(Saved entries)

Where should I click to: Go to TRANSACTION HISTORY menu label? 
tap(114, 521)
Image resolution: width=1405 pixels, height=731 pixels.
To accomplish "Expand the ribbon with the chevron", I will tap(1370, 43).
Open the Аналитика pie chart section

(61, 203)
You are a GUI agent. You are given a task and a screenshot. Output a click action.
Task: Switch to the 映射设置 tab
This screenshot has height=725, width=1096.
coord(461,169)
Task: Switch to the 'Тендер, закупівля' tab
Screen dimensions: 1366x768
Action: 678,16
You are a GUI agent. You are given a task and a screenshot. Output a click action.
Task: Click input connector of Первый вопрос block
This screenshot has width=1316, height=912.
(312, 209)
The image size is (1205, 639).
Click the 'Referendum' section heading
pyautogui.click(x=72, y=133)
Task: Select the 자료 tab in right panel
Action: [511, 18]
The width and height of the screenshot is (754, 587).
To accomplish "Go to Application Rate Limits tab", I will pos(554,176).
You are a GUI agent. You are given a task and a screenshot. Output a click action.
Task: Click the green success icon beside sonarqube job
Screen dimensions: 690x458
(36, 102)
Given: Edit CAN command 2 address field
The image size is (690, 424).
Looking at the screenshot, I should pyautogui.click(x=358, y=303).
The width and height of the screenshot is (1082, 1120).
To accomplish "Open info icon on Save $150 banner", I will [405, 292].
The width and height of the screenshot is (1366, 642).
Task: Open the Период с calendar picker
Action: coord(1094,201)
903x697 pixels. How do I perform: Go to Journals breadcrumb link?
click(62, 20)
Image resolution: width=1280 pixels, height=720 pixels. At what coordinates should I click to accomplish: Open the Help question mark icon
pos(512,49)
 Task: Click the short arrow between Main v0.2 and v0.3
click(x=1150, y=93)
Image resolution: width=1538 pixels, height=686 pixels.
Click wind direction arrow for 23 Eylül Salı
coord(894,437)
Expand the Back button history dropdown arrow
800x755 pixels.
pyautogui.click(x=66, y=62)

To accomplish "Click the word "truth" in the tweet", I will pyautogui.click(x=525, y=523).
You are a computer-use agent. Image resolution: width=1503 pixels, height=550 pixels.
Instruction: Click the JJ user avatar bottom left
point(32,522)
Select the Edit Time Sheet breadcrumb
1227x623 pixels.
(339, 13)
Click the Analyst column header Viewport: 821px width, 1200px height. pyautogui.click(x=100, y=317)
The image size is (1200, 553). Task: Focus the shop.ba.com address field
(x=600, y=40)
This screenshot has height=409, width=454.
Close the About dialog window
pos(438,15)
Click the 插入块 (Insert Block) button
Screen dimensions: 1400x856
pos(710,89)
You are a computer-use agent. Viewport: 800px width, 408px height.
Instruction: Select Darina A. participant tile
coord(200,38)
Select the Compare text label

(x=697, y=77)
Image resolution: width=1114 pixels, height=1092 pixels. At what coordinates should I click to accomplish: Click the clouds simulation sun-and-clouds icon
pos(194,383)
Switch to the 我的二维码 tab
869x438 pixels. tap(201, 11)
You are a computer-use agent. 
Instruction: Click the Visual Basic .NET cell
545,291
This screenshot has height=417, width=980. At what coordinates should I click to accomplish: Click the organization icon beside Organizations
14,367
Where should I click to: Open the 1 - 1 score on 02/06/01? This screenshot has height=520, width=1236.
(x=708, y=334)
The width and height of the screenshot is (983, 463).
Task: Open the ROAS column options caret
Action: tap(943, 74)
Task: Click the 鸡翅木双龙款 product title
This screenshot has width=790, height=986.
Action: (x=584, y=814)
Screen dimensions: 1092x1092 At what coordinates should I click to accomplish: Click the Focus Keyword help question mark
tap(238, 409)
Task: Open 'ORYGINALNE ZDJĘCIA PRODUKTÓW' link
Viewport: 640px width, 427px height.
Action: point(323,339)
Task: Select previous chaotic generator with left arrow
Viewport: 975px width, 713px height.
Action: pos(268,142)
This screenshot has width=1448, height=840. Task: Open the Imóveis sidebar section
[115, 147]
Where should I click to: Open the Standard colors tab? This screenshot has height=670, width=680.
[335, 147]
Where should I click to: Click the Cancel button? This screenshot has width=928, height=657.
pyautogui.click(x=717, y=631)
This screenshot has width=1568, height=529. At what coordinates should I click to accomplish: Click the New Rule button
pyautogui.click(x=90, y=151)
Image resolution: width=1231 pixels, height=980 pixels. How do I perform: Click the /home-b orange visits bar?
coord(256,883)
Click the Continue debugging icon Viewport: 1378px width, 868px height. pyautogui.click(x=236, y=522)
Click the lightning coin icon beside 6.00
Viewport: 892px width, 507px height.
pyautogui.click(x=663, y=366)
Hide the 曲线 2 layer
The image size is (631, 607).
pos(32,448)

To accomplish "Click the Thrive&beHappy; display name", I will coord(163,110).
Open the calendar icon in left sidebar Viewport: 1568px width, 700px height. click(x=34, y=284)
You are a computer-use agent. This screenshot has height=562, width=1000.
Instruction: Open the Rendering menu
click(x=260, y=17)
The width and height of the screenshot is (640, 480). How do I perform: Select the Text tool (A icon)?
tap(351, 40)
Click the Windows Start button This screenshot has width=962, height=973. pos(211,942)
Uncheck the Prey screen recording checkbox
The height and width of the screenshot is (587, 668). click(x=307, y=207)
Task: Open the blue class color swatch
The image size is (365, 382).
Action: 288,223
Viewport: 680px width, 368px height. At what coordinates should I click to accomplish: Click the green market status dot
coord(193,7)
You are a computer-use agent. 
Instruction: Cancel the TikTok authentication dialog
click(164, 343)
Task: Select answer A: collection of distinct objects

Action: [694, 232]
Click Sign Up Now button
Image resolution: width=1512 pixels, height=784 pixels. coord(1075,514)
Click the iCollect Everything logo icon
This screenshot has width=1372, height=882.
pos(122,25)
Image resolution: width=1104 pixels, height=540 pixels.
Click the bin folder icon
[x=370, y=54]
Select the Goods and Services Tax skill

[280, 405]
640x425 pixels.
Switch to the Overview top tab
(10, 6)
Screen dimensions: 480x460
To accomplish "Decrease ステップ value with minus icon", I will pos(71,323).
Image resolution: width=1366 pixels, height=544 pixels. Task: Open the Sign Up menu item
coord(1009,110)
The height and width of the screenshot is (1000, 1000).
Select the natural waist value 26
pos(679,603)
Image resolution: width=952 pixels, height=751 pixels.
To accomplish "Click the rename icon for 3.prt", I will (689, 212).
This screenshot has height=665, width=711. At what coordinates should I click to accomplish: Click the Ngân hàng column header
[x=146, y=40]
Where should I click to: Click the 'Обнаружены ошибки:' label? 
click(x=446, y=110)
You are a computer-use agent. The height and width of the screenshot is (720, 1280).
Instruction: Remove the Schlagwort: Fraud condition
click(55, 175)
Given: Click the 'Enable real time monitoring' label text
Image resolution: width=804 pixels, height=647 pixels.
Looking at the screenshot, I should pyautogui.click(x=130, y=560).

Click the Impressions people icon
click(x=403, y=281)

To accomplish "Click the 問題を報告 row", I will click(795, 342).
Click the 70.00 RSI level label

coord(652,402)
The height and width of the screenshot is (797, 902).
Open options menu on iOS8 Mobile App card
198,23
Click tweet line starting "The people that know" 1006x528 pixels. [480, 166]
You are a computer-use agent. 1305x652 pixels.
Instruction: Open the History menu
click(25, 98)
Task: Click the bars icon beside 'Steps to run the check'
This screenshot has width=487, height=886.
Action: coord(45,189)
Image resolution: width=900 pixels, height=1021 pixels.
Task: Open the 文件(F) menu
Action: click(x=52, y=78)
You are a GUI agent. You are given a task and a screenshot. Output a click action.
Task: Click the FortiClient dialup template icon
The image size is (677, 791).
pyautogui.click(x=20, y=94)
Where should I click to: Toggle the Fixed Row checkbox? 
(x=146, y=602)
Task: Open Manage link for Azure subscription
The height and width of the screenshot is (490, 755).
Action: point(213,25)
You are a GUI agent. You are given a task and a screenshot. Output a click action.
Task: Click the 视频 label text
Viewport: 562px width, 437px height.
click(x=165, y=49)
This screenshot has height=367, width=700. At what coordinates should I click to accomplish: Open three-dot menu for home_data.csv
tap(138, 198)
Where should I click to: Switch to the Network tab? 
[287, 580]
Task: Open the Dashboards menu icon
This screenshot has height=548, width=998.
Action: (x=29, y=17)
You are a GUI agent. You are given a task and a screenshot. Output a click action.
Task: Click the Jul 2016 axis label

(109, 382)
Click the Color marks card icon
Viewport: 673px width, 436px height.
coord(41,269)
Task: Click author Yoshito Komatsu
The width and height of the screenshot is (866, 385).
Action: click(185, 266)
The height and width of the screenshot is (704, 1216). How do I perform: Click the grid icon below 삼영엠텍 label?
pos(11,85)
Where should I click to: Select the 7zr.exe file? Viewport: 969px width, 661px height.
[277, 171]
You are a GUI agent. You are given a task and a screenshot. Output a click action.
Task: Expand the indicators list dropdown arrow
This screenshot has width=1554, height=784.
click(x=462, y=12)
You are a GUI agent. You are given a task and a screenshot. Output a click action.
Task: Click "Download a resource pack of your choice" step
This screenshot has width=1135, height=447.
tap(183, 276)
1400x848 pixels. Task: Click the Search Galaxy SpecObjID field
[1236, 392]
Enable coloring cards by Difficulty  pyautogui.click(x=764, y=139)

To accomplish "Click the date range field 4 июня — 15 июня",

Your assignment: Give back, word for word, the lines from the one with "This screenshot has width=1135, height=447." through the last line of the entries, both included, and no other line.

Response area:
This screenshot has width=1135, height=447.
tap(183, 276)
1400x848 pixels. Task: Click the Search Galaxy SpecObjID field
[1236, 392]
Enable coloring cards by Difficulty  pyautogui.click(x=764, y=139)

To accomplish "Click the date range field 4 июня — 15 июня",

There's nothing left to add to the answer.